The story of Museum Sage
Museum Sage was created by writer and performer Jon Spayde in response to his wife, Laurie Phillips, being bored by just mechanically looking at a painting then reading the wall description, looking, reading, looking, reading. Jon had been studying books by the French Surrealists and, in the twinkling of an eye, used them as inspiration to come up with a whole different way to see art. A new paradigm was born.
Since the creation of Museum Sage, thousands of people have benefited from using this sacred and fun practice to experience art in a whole new way — as well as getting direction to some pretty gnarly life issues.
The art history behind Museum Sage
The immediate inspiration for Museum Sage was the outing that Andre Breton and Alberto Giacometti made to the Saint-Ouen flea market in 1934, recounted in Breton’s L’Amour Fou (Mad Love) of 1937. As they strolled in the market in a state of dreamy receptivity, Giacometti found himself drawn to an enigmatic metal mask that might have been used in fencing, and Breton to a long ladle with a tiny backpiece on which it rested, the backpiece having the shape of a shoe.

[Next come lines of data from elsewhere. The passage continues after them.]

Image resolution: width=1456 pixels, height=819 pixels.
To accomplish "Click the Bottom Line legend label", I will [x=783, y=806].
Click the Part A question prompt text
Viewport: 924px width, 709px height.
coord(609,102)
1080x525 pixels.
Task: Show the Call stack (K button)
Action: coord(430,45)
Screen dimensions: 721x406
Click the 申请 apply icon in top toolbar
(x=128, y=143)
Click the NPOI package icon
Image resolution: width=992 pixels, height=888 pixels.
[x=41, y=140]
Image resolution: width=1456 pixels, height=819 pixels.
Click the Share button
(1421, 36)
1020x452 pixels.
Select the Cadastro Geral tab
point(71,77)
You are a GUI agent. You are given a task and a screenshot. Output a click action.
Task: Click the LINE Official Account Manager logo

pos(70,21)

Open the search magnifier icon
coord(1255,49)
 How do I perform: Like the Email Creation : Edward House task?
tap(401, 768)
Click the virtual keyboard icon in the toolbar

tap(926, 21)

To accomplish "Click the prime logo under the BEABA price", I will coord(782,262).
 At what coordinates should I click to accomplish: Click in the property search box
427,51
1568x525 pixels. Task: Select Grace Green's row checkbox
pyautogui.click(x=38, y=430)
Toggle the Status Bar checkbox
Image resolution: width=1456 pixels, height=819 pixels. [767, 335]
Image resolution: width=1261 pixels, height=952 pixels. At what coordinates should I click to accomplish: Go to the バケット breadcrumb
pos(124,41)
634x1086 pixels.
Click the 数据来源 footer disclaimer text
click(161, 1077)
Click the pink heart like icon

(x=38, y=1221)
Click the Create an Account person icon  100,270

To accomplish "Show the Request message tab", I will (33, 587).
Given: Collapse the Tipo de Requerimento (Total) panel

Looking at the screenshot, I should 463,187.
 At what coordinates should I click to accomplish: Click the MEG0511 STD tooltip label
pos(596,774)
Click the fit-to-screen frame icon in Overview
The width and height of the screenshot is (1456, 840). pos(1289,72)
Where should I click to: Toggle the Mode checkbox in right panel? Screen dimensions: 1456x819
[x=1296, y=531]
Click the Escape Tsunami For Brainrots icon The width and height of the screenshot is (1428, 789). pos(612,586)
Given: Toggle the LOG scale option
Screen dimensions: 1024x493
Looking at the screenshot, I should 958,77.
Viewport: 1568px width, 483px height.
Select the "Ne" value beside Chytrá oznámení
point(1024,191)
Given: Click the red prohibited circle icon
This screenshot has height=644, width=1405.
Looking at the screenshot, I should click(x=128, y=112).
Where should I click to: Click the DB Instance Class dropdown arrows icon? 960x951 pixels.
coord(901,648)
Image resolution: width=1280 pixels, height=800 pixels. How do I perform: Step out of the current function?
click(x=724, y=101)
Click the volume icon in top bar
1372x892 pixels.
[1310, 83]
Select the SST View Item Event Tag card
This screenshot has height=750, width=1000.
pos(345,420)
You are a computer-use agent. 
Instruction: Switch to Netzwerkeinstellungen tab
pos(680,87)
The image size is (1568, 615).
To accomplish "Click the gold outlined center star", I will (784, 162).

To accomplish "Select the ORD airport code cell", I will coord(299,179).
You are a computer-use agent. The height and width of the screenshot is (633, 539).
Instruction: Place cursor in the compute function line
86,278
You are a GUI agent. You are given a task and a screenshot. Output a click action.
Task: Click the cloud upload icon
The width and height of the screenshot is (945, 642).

A little while after bringing them home, the artists realized that the mask and ladle were “speaking” to them. The mask helped Giacometti find forms to complete the face of a figural sculpture he was working on, and the ladle, with its shoe-backpiece and its resemblance to a ballet slipper, catalyzed in Breton the childhood memory of hearing the story of Sleeping Beauty and her glass slipper.
This ability of chance objects, seized upon without forethought, to answer questions and evoke personal memories suggested to us that encounters with artworks or historical objects could be similarly productive, if we could induce in inquirers a similar kind of reverie — turn them, that is, into temporary Surrealists. The dreamlike state created by inviting the Museum Sage practitioner to tune into their other senses and helping her or him through the museum’s space has its roots in Surrealist oneiricism. Our wandering also pays homage to those offspring of Surrealist flanerie, the Situationist dérive and the contemporary exploration of mind and space called psychogeography.
We realized that we wanted to initiate the entire process — the choosing of the section of the museum in which the Museum Sage session would take place — in an aleatory way, by having the inquirer close his or her eyes and choose a gallery and artwork number. Thus we uphold the Cagean principle, enunciated by the great Los Angeles performance artist Rachel Rosenthal (and suitable as a motto for all of Museum Sage) that “chance knows what it’s doing.”